Tips for travelling abroad during COVID-19
Although the UK may be in the midst of attempting to reopen businesses and reduce lockdown measures stemming from the coronavirus pandemic, there are still many restrictions and safeguards in place. This is especially true in regard to travel between countries. Those taking a trip—whether it’s for business or leisure—must be aware of the safety standards that apply for not only their destination, but also for the UK following their return home.
The UK government has maintained a fluid list of countries that are deemed less risky than others for travel. Countries on this list are considered ‘exempt’ from the Foreign and Commonwealth Office’s ‘all but essential’ international travel list. As such, those travelling from listed countries are not currently subject to a mandatory 14-day quarantine upon their arrival or return. Some of these potential destinations for UK travellers include Australia, Belgium, Denmark, France, Germany, Ireland, Italy, Japan, the Netherlands and Switzerland. As of 29th July 2020, there were 77 countries on the list.
Travellers should note that even making a transit stop or flight transfer in a country not included on the exempt list will trigger a mandatory quarantine upon returning to the UK. Additionally, when planning a trip, travellers should conduct research in regard to potential quarantine or precautionary measures in place for anyone arriving from the UK. Just because the UK might not require travellers from a certain country to quarantine upon arrival does not mean that there will be reciprocity.
Even before the coronavirus pandemic forced government leaders and airlines to implement new precautionary measures, travelling abroad required plenty of planning. Now, there are even more factors to consider.
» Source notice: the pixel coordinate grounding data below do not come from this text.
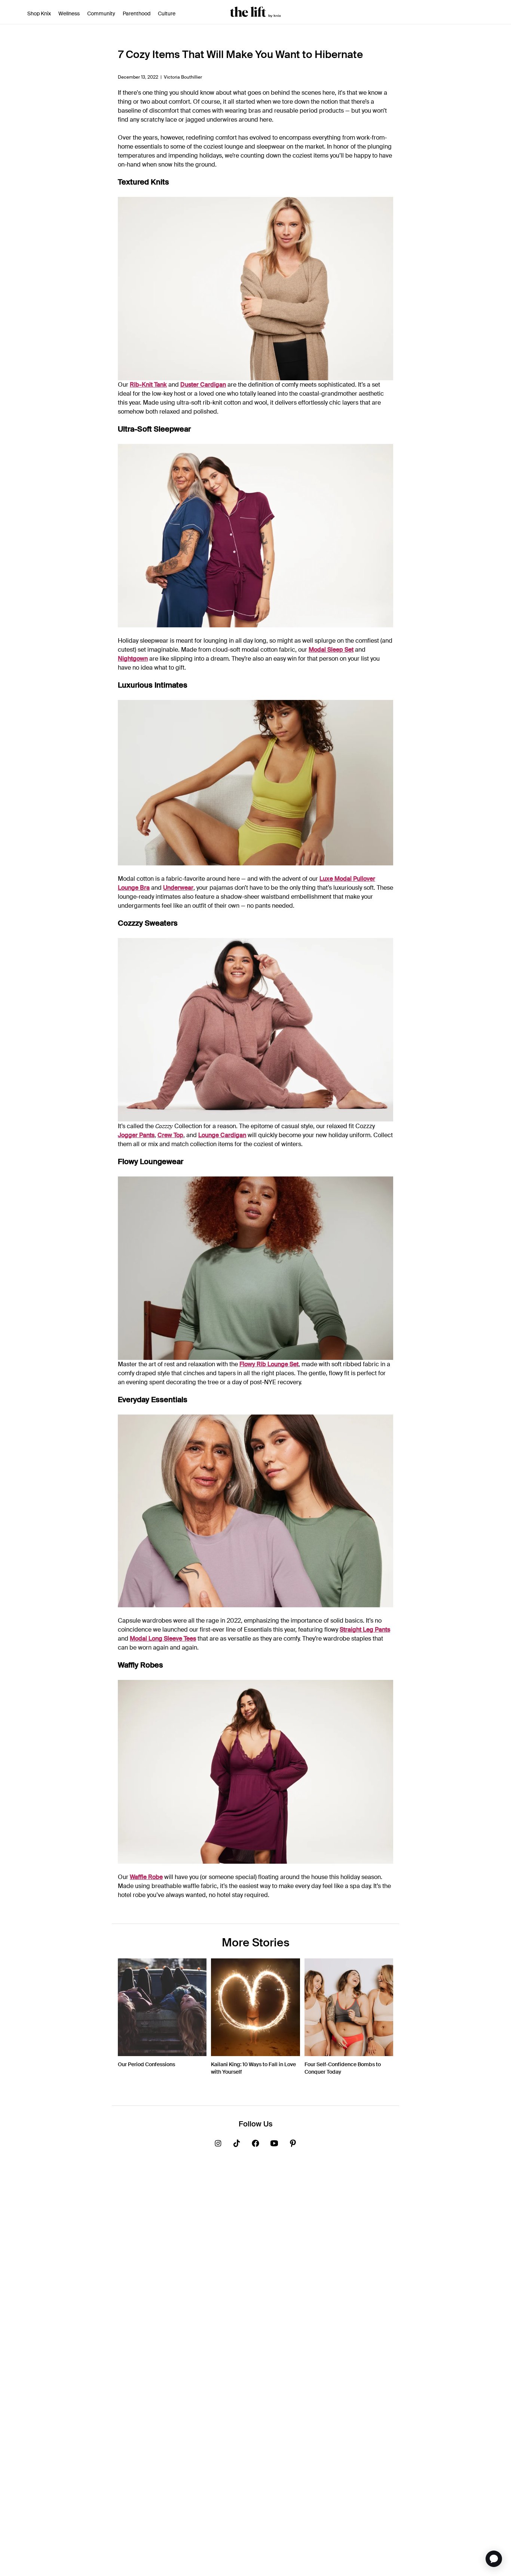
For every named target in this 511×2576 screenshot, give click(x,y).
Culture (166, 13)
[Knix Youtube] (274, 2145)
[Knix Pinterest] (293, 2145)
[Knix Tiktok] (237, 2145)
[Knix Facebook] (255, 2145)
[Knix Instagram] (218, 2145)
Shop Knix (39, 13)
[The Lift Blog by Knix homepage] (255, 11)
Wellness (69, 13)
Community (101, 13)
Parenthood (136, 13)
Throughout the planning process, consider the following travel guidance:
- Stay updated with the latest developments and restrictions for both your destination and the UK.
- Be aware of any entry restrictions, screening or quarantine requirements that might affect your arrival or return.
- Educate yourself on safe air travel guidance and requirements, such as the face-covering mandate for flights taking off or landing in England and Scotland.
- Check travel insurance policies for information on how the pandemic may have affected cover.
- Contact airlines, tour operators, cruise lines or other transport and accommodation providers for up-to-date information.
- Plan for the potential of enhanced screening or monitoring at entrance and exit ports.
- Sign up for updates regarding your destination and any new local health developments.
- Be aware that some countries may require proof of recent COVID-19 testing for entry.
- When returning, be aware of the UK government’s rules for re-entering the UK.
- Be prepared to provide details regarding your journey and contact tracing details within 48 hours of returning.
The coronavirus pandemic has made planning a trip—whether it’s for business purposes or a personal holiday—far more complicated. While travel is still fully possible to many parts of the world things can change very quickly during a pandemic.
Between departure, arrival, the actual trip and your eventual return home, there are many factors that could lead to initial travel plans needing to be altered on short notice. As such, it is important for travellers to stay fully informed of any relevant developments not only before their trip, but during their time abroad as well.